A levedura Oenococcus oeni, pode sintetizar moléculas de álcoois superiores, voláteis que são percebidos na análise sensorial como notas frutadas no aroma do vinho. Também pode decompor compostos aromáticos, ligados a uma molécula de açúcar, resultando em compostos voláteis agradáveis, percebido no buquê de aromas do vinho.

Corte e clarificação

Lotes diferentes de vinho podem ser misturados antes do engarrafamento para atingir o sabor desejado, processo denominado de corte. Os enólogos combinam as características de cada uva para criar vinhos mais equilibrados, complexos e sofisticados.

● Extrato de dados

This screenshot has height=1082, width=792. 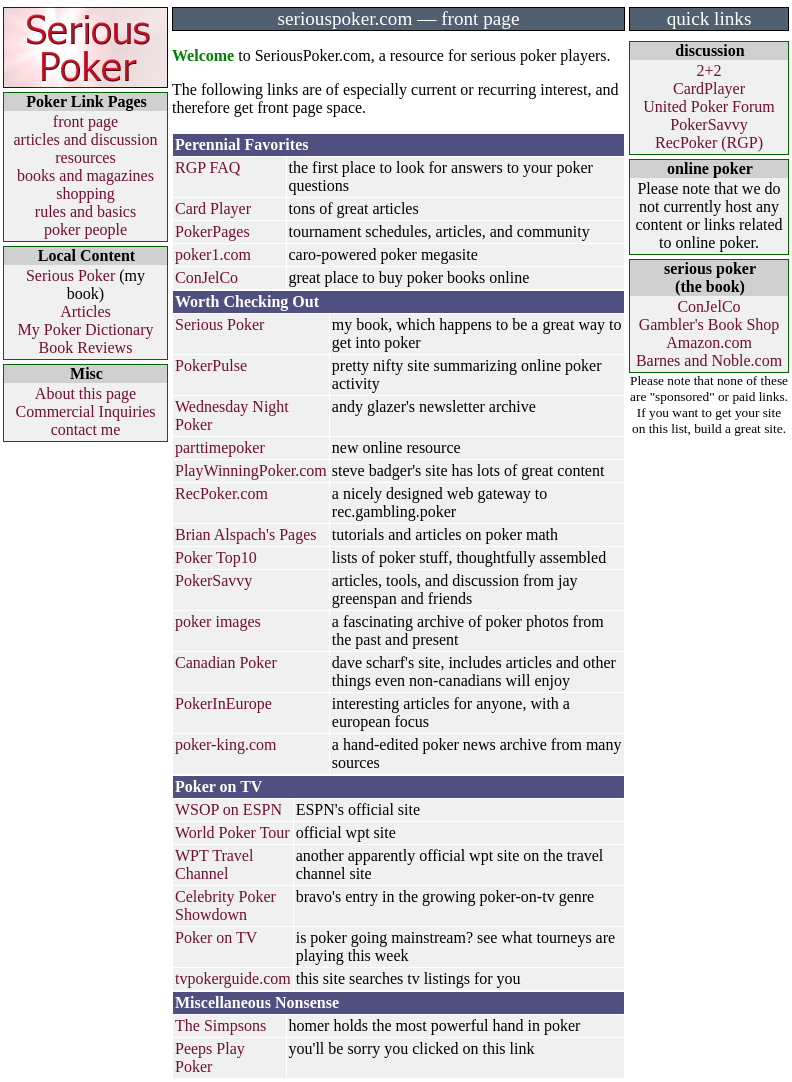 What do you see at coordinates (225, 744) in the screenshot?
I see `poker-king.com` at bounding box center [225, 744].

● Objetivo do exercício
Transcreva sem alterações, do texto sobre vinificação, a passagem que vai de "A levedura Oenococcus" até "complexos e sofisticados.".

● Resposta escrita
A levedura Oenococcus oeni, pode sintetizar moléculas de álcoois superiores, voláteis que são percebidos na análise sensorial como notas frutadas no aroma do vinho. Também pode decompor compostos aromáticos, ligados a uma molécula de açúcar, resultando em compostos voláteis agradáveis, percebido no buquê de aromas do vinho.

Corte e clarificação

Lotes diferentes de vinho podem ser misturados antes do engarrafamento para atingir o sabor desejado, processo denominado de corte. Os enólogos combinam as características de cada uva para criar vinhos mais equilibrados, complexos e sofisticados.